▶ [Task data]:
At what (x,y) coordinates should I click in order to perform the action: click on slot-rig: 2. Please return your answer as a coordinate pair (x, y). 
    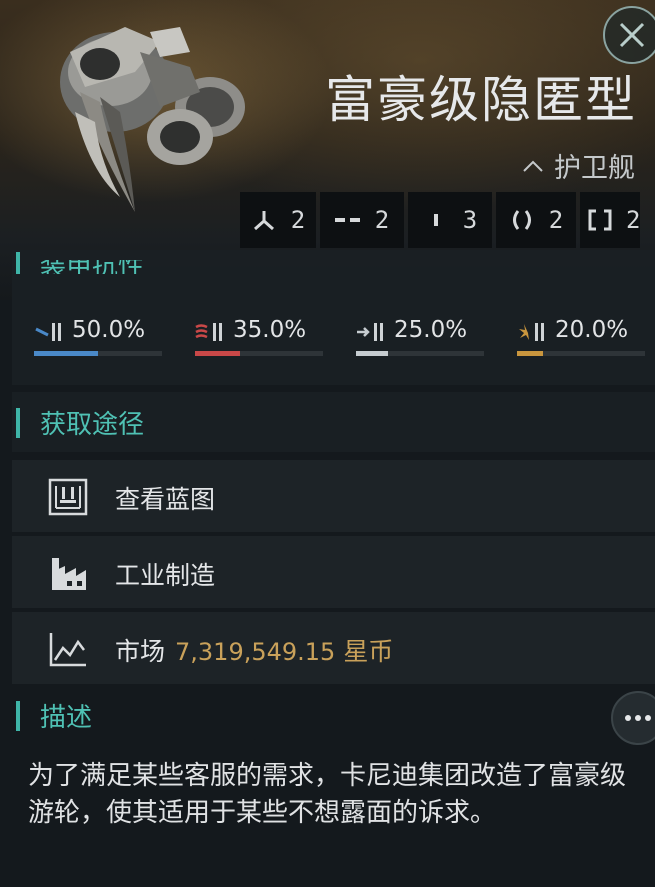
    Looking at the image, I should click on (610, 220).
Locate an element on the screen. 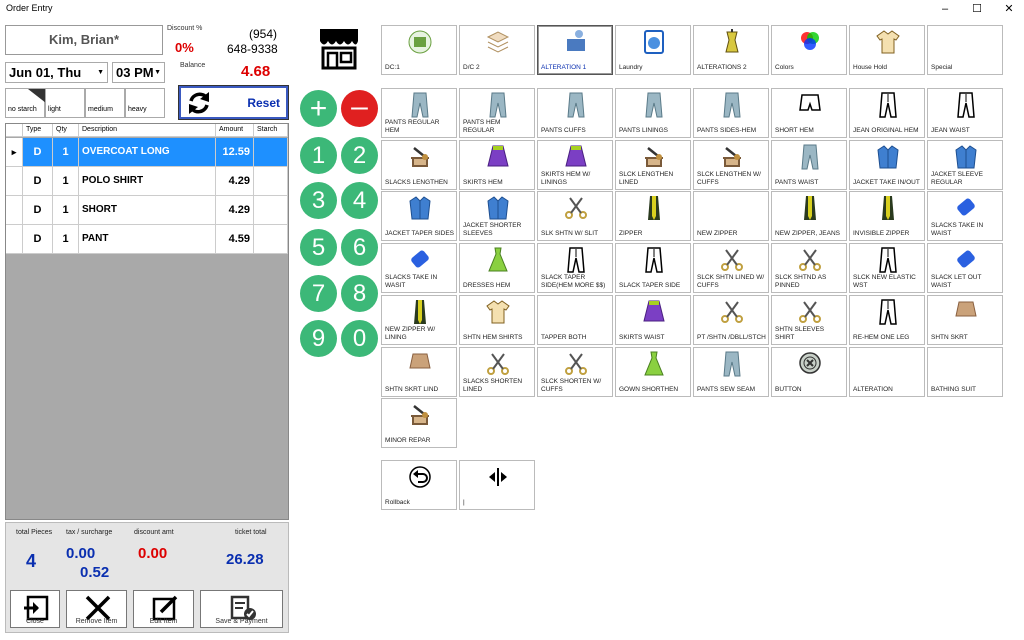 The height and width of the screenshot is (640, 1024). starch-no-starch: no starch is located at coordinates (26, 103).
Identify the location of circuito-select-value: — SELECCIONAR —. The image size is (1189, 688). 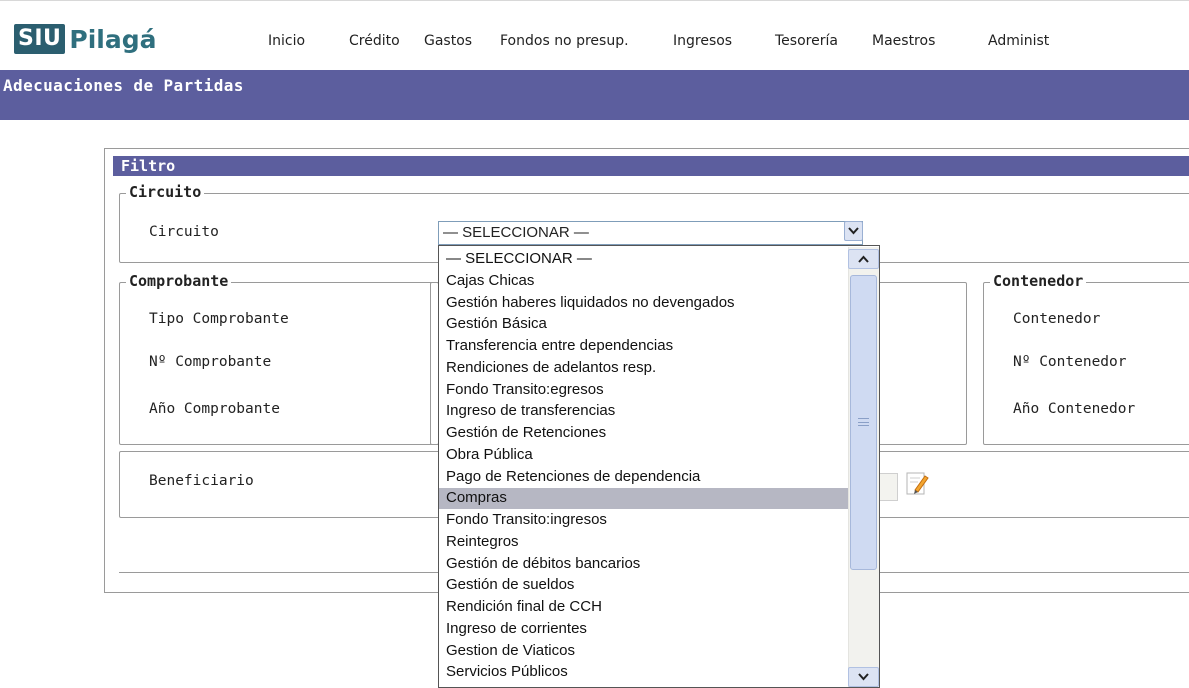
(516, 232).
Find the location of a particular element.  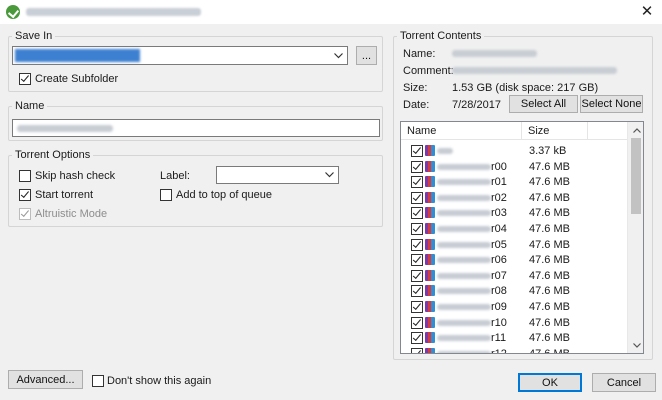

file-row: r08 47.6 MB is located at coordinates (517, 291).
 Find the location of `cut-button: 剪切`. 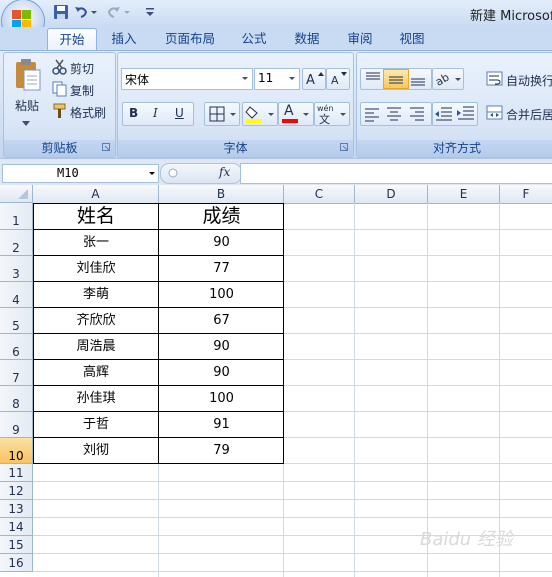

▶ [About this task]: Copy the rows word for word, beginning at the line that contains "Find the location of a particular element." and continuing through the end of the rows. Leave the pictures out of your answer.

▶ [Exercise answer]:
Find the location of a particular element.  

file-row: r08 47.6 MB is located at coordinates (517, 291).
 Find the location of `cut-button: 剪切`. 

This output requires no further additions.